• _Your instructions_:
An exact transcription of every entry is required. Images are not part of it.

• _Exercise materials_:
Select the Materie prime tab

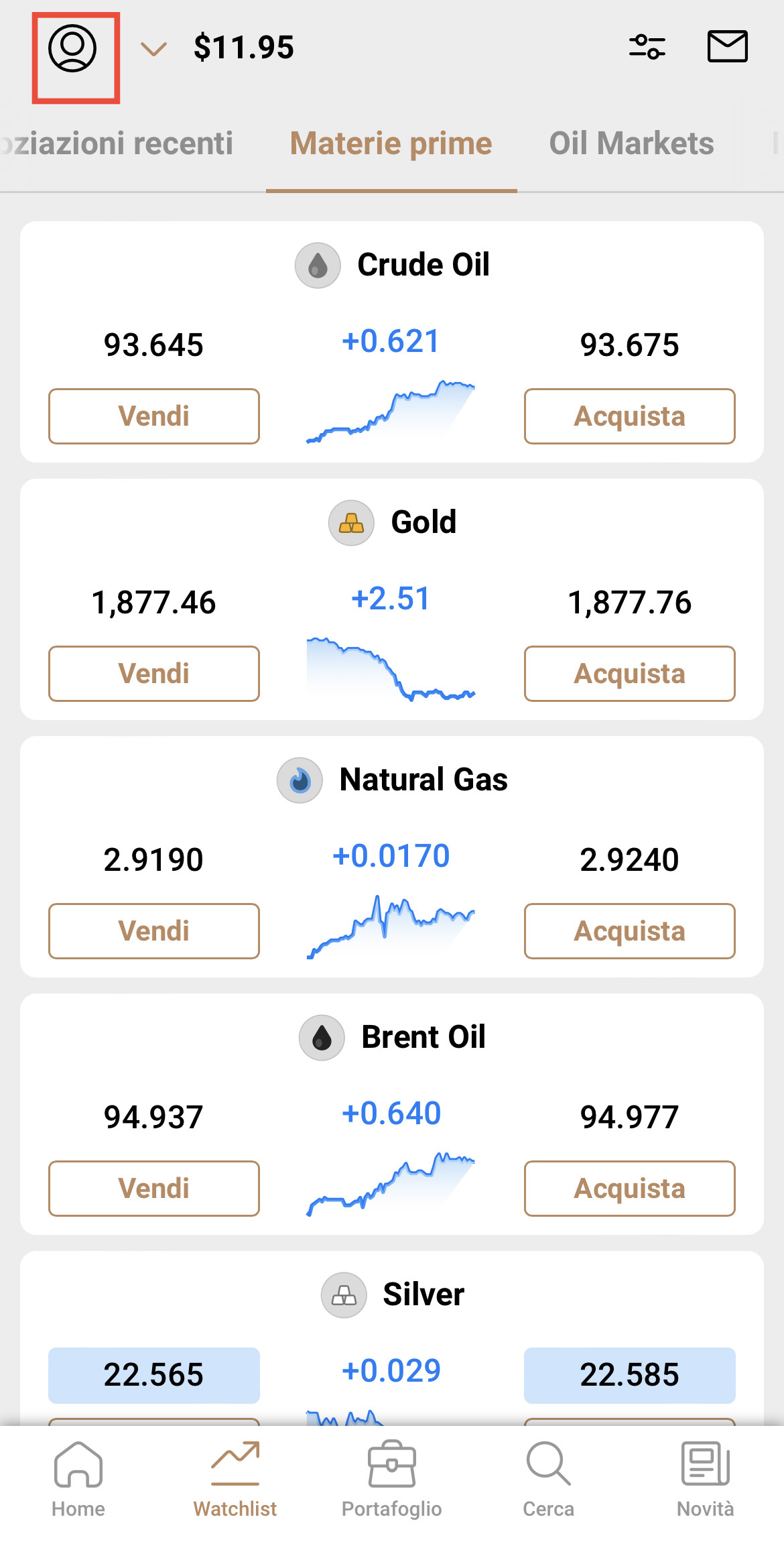point(391,143)
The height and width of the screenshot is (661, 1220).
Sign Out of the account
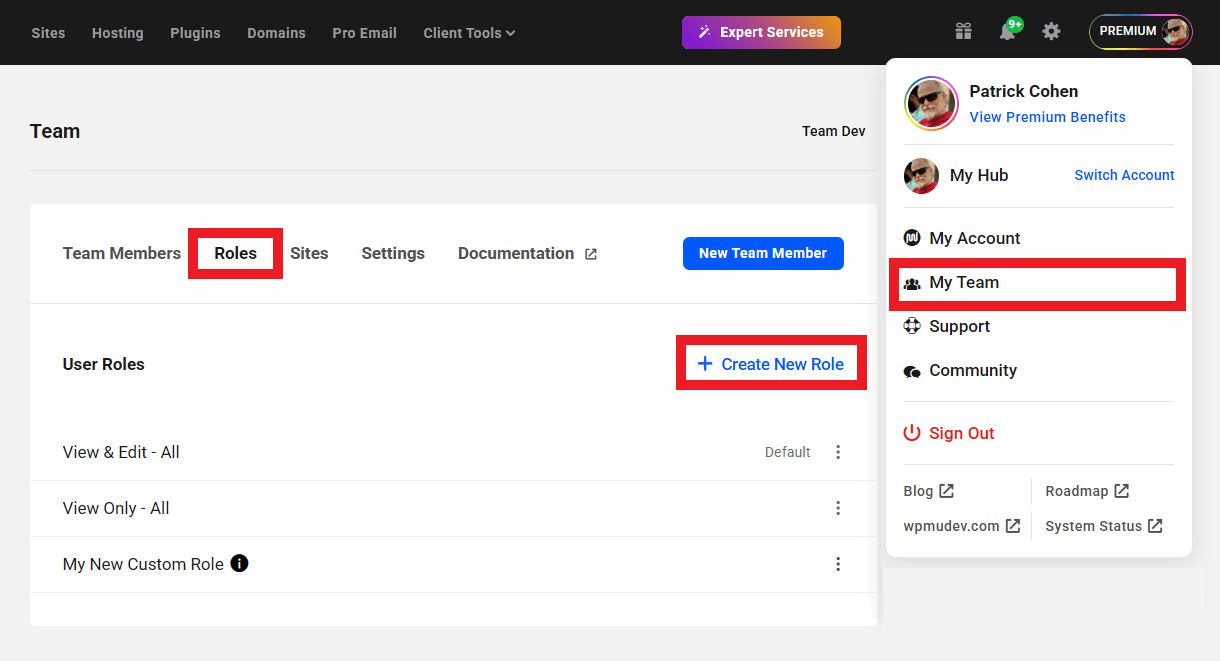coord(961,432)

• _Result of the exercise_:
Select the Materie prime tab

point(391,143)
The height and width of the screenshot is (661, 1220).
Sign Out of the account
coord(961,432)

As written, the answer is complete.